<<<<

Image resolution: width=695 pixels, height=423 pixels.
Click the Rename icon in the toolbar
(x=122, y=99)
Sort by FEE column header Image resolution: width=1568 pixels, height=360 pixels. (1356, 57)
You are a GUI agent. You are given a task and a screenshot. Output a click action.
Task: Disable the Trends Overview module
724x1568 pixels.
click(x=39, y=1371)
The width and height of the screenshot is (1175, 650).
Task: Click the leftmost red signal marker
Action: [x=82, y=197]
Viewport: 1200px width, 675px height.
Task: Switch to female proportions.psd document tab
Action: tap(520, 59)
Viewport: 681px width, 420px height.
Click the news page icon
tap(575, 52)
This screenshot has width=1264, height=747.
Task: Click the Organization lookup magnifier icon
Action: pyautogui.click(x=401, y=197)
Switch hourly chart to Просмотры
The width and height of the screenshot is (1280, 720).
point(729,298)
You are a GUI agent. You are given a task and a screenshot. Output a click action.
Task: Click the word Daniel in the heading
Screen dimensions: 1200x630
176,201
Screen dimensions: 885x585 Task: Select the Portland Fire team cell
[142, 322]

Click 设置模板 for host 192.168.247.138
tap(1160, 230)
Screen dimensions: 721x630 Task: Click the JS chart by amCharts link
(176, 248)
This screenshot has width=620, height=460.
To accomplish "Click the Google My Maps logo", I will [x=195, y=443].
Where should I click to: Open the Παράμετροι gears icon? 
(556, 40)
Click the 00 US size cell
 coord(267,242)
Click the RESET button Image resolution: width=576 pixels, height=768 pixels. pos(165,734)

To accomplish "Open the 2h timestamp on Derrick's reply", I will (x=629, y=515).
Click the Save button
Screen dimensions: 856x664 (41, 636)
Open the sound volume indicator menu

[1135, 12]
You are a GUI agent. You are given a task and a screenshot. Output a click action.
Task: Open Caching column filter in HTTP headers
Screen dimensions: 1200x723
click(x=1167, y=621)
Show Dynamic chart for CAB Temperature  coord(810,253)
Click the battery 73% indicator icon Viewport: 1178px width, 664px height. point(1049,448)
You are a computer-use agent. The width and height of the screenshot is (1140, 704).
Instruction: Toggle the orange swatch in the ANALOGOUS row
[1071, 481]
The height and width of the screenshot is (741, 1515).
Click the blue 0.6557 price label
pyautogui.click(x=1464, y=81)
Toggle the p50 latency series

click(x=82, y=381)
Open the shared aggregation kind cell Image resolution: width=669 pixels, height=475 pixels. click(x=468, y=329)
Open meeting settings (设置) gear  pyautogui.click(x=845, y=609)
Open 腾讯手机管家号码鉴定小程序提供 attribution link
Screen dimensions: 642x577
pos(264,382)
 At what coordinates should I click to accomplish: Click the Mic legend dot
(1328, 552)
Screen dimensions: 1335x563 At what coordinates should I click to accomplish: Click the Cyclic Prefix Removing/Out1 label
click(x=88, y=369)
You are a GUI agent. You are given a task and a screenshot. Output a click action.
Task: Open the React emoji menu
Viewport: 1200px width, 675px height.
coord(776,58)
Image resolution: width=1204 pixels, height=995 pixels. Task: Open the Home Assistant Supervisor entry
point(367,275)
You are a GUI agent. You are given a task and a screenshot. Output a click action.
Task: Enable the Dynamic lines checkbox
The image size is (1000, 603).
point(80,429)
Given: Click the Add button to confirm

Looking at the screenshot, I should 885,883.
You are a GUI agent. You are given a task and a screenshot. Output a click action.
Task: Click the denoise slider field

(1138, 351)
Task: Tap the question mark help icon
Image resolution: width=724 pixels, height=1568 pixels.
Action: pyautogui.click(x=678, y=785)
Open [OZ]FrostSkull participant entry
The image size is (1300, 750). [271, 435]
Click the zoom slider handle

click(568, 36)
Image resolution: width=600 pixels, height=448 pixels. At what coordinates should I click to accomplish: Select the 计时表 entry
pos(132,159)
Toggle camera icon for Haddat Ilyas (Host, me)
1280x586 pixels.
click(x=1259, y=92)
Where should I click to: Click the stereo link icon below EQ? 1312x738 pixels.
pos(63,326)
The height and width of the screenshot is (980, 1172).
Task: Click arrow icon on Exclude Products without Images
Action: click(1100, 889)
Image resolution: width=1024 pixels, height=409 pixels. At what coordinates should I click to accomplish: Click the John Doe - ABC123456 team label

>>>>

(What you need to do):
Recopy the entries above exactly, with every line included.

(Finished exercise):
Image resolution: width=695 pixels, height=423 pixels.
Click the Rename icon in the toolbar
(x=122, y=99)
Sort by FEE column header Image resolution: width=1568 pixels, height=360 pixels. (1356, 57)
You are a GUI agent. You are given a task and a screenshot. Output a click action.
Task: Disable the Trends Overview module
724x1568 pixels.
click(x=39, y=1371)
The width and height of the screenshot is (1175, 650).
Task: Click the leftmost red signal marker
Action: [x=82, y=197]
Viewport: 1200px width, 675px height.
Task: Switch to female proportions.psd document tab
Action: tap(520, 59)
Viewport: 681px width, 420px height.
Click the news page icon
tap(575, 52)
This screenshot has width=1264, height=747.
Task: Click the Organization lookup magnifier icon
Action: pyautogui.click(x=401, y=197)
Switch hourly chart to Просмотры
The width and height of the screenshot is (1280, 720).
point(729,298)
You are a GUI agent. You are given a task and a screenshot. Output a click action.
Task: Click the word Daniel in the heading
Screen dimensions: 1200x630
176,201
Screen dimensions: 885x585 Task: Select the Portland Fire team cell
[142, 322]

Click 设置模板 for host 192.168.247.138
tap(1160, 230)
Screen dimensions: 721x630 Task: Click the JS chart by amCharts link
(176, 248)
This screenshot has width=620, height=460.
To accomplish "Click the Google My Maps logo", I will [x=195, y=443].
Where should I click to: Open the Παράμετροι gears icon? 
(556, 40)
Click the 00 US size cell
 coord(267,242)
Click the RESET button Image resolution: width=576 pixels, height=768 pixels. pos(165,734)

To accomplish "Open the 2h timestamp on Derrick's reply", I will (x=629, y=515).
Click the Save button
Screen dimensions: 856x664 (41, 636)
Open the sound volume indicator menu

[1135, 12]
You are a GUI agent. You are given a task and a screenshot. Output a click action.
Task: Open Caching column filter in HTTP headers
Screen dimensions: 1200x723
click(x=1167, y=621)
Show Dynamic chart for CAB Temperature  coord(810,253)
Click the battery 73% indicator icon Viewport: 1178px width, 664px height. point(1049,448)
You are a computer-use agent. The width and height of the screenshot is (1140, 704).
Instruction: Toggle the orange swatch in the ANALOGOUS row
[1071, 481]
The height and width of the screenshot is (741, 1515).
Click the blue 0.6557 price label
pyautogui.click(x=1464, y=81)
Toggle the p50 latency series

click(x=82, y=381)
Open the shared aggregation kind cell Image resolution: width=669 pixels, height=475 pixels. click(x=468, y=329)
Open meeting settings (设置) gear  pyautogui.click(x=845, y=609)
Open 腾讯手机管家号码鉴定小程序提供 attribution link
Screen dimensions: 642x577
pos(264,382)
 At what coordinates should I click to accomplish: Click the Mic legend dot
(1328, 552)
Screen dimensions: 1335x563 At what coordinates should I click to accomplish: Click the Cyclic Prefix Removing/Out1 label
click(x=88, y=369)
You are a GUI agent. You are given a task and a screenshot. Output a click action.
Task: Open the React emoji menu
Viewport: 1200px width, 675px height.
coord(776,58)
Image resolution: width=1204 pixels, height=995 pixels. Task: Open the Home Assistant Supervisor entry
point(367,275)
You are a GUI agent. You are given a task and a screenshot. Output a click action.
Task: Enable the Dynamic lines checkbox
The image size is (1000, 603).
point(80,429)
Given: Click the Add button to confirm

Looking at the screenshot, I should 885,883.
You are a GUI agent. You are given a task and a screenshot. Output a click action.
Task: Click the denoise slider field

(1138, 351)
Task: Tap the question mark help icon
Image resolution: width=724 pixels, height=1568 pixels.
Action: pyautogui.click(x=678, y=785)
Open [OZ]FrostSkull participant entry
The image size is (1300, 750). [271, 435]
Click the zoom slider handle

click(568, 36)
Image resolution: width=600 pixels, height=448 pixels. At what coordinates should I click to accomplish: Select the 计时表 entry
pos(132,159)
Toggle camera icon for Haddat Ilyas (Host, me)
1280x586 pixels.
click(x=1259, y=92)
Where should I click to: Click the stereo link icon below EQ? 1312x738 pixels.
pos(63,326)
The height and width of the screenshot is (980, 1172).
Task: Click arrow icon on Exclude Products without Images
Action: click(1100, 889)
Image resolution: width=1024 pixels, height=409 pixels. At what coordinates should I click to accomplish: Click the John Doe - ABC123456 team label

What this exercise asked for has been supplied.